Extracting lung contour deformation features with deep learning for internal target motion tracking: a preliminary study

Abstract

Abstract Objective. To propose lung contour deformation features (LCDFs) as a surrogate to estimate the thoracic internal target motion, and to report their performance by correlating with the changing body using a cascade ensemble model (CEM). LCDFs, correlated to the respiration driver, are employed without patient-specific motion data sampling and additional training before treatment. Approach. LCDFs are extracted by matching lung contours via an encoder–decoder deep learning model. CEM estimates LCDFs from the currently captured body, and then uses the estimated LCDFs to track internal target motion. The accuracy of the proposed LCDFs and CEM were evaluated using 48 targets’ motion data, and compared with other published methods. Main results. LCDFs estimated the internal targets with a localization error of 2.6 ± 1.0 mm (average ± standard deviation).
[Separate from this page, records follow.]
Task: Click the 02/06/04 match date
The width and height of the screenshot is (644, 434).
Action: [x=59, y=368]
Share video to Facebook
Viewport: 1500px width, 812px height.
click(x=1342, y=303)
CEM reached a localization error of 4.7 ± 0.9 mm and a real-time performance of 256.9 ± 6.0 ms. With no internal anatomy knowledge, they achieved a small accuracy difference (of 0.34∼1.10 mm for LCDFs and of 0.43∼1.75 mm for CEM at the 95% confidence level) with a patient-specific lung biomechanical model and the deformable image registration models. Significance. The results demonstrated the effectiveness of LCDFs and CEM on tracking target motion. LCDFs and CEM are non-invasive, and require no patient-specific training before treatment. They show potential for broad applications.